OBJECTIVE A: Could you rewrite the records in the stretch from the line containing "This screenshot has width=682, height=463." through the line containing "Screen dimensions: 680x382 (x=474, y=342)", substituting "Background App Refresh" for "Background Modes" and leaving everything else unchanged?

TEXT PROVIDED:

3D rendering on the mobile tile GPU architecture is an active area of research with significant number of methods, algorithms and implementations. The rest of the literature review’s emphasis is on AR-dedicated and general 3D engines for the Android operating system as well as building blocks and techniques of the OpenGL ES graphics pipeline that are commonly used for performance optimizations. Graphics engines and frameworks for Android MAR applications are mainly built under the license of commercial and free SDKs mentioned above, such as Sceneform [
29] for ARCore and the SDK-dependent rendering engines of WikiTube, EasyAR and Vuforia on native SDK. Among these, Sceneform by Google integrates an open-source SDK that uses physically based rendering (PBR) to build AR applications without requiring OpenGL ES.
Regarding 3D loaders of general use with low-level bindings on OpenGL, Filament [
30] is a lightweight cross-platform PRB engine for glTF files format that adapts to low and medium performance GPUs. 3D Model Viewer [
31] is an Android application launched at the Google Play Store, for loading and visualizing 3D models of OBJ, STL (STereoLithography) and DAE (Collada) format. It further integrates features like collision detection, 3D stereoscopic view and raycasting. The Rajawali 3D framework [
32] enables importing and displaying various types of 3D models including OBJ, 3DS and FBX, in the context of an optimized rendering scheme that supports object serialization and compression. It has been coupled with Vuforia SDK as the base file parsing and renderer for MAR [
33] as well as with Jaguar client and ARCore SDK for low-latency MAR with object tracking to the edge cloud [
34]. A seminal contribution in the field is the open-source LWJGL Java Game library [
35] with direct and high-performance access to native APIs and bindings to OpenGL ES. Besides gamification, it has been designed as a low-level interface for graphics acceleration, addressing any type of visualization need.

RECORDS FOR THE EXERCISE:
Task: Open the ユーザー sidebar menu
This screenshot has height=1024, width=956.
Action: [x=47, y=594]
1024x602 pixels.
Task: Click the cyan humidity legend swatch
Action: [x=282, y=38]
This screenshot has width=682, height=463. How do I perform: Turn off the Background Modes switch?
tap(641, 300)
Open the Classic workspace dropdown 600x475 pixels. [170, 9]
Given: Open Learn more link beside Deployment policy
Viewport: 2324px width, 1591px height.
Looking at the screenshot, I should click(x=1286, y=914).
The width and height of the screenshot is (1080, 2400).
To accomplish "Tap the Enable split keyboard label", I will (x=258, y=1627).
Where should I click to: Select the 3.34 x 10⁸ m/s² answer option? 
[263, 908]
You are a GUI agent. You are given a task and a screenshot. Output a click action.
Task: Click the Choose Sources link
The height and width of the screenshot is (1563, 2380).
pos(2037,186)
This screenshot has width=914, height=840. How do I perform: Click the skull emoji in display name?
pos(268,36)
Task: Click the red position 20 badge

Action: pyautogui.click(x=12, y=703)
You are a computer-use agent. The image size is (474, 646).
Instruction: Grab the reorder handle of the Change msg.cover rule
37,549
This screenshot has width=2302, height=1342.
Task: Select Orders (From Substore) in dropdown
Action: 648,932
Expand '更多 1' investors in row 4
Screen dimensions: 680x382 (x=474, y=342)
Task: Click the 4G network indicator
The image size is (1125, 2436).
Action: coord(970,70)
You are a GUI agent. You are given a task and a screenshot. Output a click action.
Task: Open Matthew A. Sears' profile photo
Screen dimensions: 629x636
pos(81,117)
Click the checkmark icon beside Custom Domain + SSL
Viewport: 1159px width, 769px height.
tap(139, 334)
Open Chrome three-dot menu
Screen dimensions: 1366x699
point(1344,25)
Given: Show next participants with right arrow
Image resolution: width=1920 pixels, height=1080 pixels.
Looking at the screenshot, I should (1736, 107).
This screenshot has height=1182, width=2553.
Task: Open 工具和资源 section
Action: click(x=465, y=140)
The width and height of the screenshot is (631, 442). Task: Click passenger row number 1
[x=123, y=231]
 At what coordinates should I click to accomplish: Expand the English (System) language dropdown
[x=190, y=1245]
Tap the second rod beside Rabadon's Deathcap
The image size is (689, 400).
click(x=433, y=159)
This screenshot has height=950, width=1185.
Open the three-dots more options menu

OBJECTIVE B: How would you summarize the passage on Android 3D rendering engines in two sentences?

WRITTEN SOLUTION A:
This screenshot has width=682, height=463. How do I perform: Turn off the Background App Refresh switch?
tap(641, 300)
Open the Classic workspace dropdown 600x475 pixels. [170, 9]
Given: Open Learn more link beside Deployment policy
Viewport: 2324px width, 1591px height.
Looking at the screenshot, I should click(x=1286, y=914).
The width and height of the screenshot is (1080, 2400).
To accomplish "Tap the Enable split keyboard label", I will (x=258, y=1627).
Where should I click to: Select the 3.34 x 10⁸ m/s² answer option? 
[263, 908]
You are a GUI agent. You are given a task and a screenshot. Output a click action.
Task: Click the Choose Sources link
The height and width of the screenshot is (1563, 2380).
pos(2037,186)
This screenshot has width=914, height=840. How do I perform: Click the skull emoji in display name?
pos(268,36)
Task: Click the red position 20 badge

Action: pyautogui.click(x=12, y=703)
You are a computer-use agent. The image size is (474, 646).
Instruction: Grab the reorder handle of the Change msg.cover rule
37,549
This screenshot has width=2302, height=1342.
Task: Select Orders (From Substore) in dropdown
Action: 648,932
Expand '更多 1' investors in row 4
Screen dimensions: 680x382 (x=474, y=342)

WRITTEN SOLUTION B: Graphics engines for Android mobile AR applications are mainly built under commercial and free SDK licenses, such as Google's Sceneform for ARCore, which uses physically based rendering so AR applications can be built without OpenGL ES. General-purpose 3D loaders with low-level OpenGL bindings include Filament, the 3D Model Viewer app, the Rajawali 3D framework, and the open-source LWJGL Java Game library, which offers high-performance access to native APIs and bindings to OpenGL ES.